Dean Jacquin posed for a Melo Cream penny postcard around 1938.
His mother Charlotte was dad's sister.
I was looking for pictures of Moline when I found this one on a penny postcard page. "That's Cousin Dean!" He graduated from Moline High in 1955. Aunt Charlotte worked at Melo Cream for many years.
The family legend is that dad and his brother bought Melo Cream when the store failed as a franchise, keeping the name. This is apparently the original franchise.
They began without electric mixers, if they were even available, so dad mixed all the batches by hand, giving him Popeye forearms he never lost.
He believed in advertising, so we had Melo Cream hats long before that upstart Krispy Kreme gave them away.
Every year someone was featured on the calendar. One of my melancholy duties was giving away those calendars. People just had to pull out the latest calendar picture from the envelope and say, "Aww." The calendars featured the Jackson cousins as they grew into parents and included grandchildren as they were born.
The phone number on the calendar got longer as Moline grew, starting at three numbers and growing to seven.
To make Melo Cream seem larger, we passed the phone to the intended recipient thus, "Aunt Charlotte, phone for you, line 8."
The phone always had a light dusting of flour and powdered sugar from its proximity to the table where bread doughnuts and danish were readied.
WQUA ads
The staff at WQUA ate free at the counter and gave Melo Cream free ads from time to time. No one was better than Jack Barlow at live ads. People drove to the shop in the middle of night, still in their PJs, robes, and slippers, to buy doughnuts after Jack talked about them.

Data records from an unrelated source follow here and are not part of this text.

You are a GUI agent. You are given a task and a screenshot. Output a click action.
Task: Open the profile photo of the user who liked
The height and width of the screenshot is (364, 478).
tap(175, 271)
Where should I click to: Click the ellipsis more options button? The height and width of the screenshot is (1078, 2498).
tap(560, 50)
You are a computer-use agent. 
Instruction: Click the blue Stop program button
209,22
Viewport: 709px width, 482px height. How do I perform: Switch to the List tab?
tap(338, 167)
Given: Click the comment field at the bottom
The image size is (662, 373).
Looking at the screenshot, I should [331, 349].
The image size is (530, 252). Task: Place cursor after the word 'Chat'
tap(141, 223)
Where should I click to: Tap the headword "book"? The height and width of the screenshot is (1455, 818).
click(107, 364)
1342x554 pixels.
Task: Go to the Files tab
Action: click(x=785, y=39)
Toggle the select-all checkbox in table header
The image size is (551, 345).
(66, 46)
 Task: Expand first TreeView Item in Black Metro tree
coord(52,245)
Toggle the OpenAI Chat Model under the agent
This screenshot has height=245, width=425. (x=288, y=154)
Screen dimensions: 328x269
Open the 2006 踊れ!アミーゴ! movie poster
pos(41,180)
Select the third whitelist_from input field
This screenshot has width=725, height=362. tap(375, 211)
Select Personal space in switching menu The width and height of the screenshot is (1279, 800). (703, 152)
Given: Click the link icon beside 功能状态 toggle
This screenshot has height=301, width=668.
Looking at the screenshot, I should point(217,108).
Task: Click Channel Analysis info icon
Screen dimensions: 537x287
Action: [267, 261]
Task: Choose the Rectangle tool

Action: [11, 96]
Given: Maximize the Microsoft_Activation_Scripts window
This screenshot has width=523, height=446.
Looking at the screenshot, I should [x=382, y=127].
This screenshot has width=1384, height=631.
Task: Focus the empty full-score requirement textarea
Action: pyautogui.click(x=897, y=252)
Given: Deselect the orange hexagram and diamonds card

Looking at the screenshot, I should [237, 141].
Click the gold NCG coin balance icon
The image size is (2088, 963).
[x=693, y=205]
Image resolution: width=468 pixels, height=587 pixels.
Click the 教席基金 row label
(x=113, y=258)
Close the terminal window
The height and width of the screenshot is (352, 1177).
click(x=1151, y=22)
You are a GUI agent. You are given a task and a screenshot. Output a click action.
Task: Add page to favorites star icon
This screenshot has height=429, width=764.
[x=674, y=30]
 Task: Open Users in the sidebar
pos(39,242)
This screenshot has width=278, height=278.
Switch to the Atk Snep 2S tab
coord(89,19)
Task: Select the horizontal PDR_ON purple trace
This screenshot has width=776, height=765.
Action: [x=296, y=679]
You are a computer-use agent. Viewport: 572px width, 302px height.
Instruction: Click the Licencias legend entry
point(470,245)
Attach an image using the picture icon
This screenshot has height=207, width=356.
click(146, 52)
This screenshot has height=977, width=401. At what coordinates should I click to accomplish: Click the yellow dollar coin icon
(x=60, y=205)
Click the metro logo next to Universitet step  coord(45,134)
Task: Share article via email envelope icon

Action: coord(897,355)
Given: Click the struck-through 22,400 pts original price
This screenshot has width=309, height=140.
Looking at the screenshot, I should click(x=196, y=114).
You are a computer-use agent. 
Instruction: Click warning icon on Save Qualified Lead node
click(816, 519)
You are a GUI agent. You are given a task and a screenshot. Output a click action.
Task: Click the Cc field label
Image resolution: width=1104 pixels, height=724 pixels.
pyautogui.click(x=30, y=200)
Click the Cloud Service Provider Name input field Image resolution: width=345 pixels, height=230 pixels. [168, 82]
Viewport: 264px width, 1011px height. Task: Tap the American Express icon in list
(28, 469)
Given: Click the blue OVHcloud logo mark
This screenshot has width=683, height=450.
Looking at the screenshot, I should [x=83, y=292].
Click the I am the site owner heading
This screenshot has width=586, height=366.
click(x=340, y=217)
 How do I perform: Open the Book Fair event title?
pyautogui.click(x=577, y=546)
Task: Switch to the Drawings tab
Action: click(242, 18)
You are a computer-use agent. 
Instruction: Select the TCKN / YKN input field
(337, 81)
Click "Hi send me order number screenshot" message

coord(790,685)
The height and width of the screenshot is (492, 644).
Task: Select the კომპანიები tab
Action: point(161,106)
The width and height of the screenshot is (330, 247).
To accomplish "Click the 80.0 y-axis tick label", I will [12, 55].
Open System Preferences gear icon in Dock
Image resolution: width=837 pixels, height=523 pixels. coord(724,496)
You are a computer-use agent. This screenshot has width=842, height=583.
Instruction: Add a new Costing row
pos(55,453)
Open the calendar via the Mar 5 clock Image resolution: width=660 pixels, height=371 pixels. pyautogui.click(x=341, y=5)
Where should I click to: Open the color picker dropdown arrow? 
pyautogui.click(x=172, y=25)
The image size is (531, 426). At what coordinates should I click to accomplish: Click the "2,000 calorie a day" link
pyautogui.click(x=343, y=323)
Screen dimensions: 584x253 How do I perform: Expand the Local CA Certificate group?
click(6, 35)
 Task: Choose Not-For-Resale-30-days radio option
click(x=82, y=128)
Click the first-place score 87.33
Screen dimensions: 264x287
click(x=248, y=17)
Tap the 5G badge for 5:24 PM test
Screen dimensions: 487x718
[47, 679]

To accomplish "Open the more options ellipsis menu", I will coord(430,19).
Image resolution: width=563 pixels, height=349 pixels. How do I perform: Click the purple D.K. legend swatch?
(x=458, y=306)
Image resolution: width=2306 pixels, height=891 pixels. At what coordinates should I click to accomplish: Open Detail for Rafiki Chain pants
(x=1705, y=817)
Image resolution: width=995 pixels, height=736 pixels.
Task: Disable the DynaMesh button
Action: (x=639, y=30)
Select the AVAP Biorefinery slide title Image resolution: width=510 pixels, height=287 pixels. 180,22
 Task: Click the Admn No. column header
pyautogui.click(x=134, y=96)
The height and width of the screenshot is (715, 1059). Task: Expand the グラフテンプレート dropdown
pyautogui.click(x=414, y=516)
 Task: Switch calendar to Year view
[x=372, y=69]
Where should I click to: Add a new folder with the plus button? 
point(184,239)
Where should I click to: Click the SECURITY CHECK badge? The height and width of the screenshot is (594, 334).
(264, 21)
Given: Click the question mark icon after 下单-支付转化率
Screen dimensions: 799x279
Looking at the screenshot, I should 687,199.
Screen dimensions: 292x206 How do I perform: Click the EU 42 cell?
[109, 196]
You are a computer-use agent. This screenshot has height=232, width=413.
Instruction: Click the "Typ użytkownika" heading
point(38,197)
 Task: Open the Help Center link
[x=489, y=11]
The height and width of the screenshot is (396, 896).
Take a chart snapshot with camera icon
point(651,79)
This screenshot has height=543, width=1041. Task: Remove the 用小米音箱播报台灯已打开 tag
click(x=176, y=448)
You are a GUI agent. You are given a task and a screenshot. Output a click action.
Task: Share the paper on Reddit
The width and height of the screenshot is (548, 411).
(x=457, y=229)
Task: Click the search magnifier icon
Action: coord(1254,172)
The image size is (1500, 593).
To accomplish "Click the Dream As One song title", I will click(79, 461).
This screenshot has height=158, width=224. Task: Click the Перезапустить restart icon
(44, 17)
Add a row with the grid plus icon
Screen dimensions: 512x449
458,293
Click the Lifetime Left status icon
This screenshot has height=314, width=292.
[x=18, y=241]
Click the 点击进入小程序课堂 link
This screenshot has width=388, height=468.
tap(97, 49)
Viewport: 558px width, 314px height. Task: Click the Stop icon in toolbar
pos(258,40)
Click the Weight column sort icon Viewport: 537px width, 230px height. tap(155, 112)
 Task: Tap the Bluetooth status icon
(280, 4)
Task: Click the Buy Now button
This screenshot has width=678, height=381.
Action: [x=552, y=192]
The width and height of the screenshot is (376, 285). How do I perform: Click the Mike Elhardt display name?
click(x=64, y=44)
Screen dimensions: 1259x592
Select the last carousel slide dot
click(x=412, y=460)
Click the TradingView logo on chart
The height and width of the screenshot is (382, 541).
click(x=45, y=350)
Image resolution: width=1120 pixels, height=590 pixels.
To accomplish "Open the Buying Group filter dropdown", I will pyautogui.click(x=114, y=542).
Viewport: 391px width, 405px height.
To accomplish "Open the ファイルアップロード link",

I remember Jack at WQUA, but I did not know he had a recording career. This MySpace site tells about it.
"Jack Barlow was farming in Muscatine, Iowa, when he was hired as a deejay for the local station, KWPC. That led to a move to Moline, Iowa where he had his own show on WQUA. From there, he moved to WIRE in Indianapolis. That's where he met Darrell Speck, who had moved his family north to Beech Grove, Indiana in 1964 to work in radio and write songs. They co-wrote I Love Country Music with Barlow's friend, singer/songwriter Charlie Stewart."
Now I have to do a separate post on Jack Barlow the singer.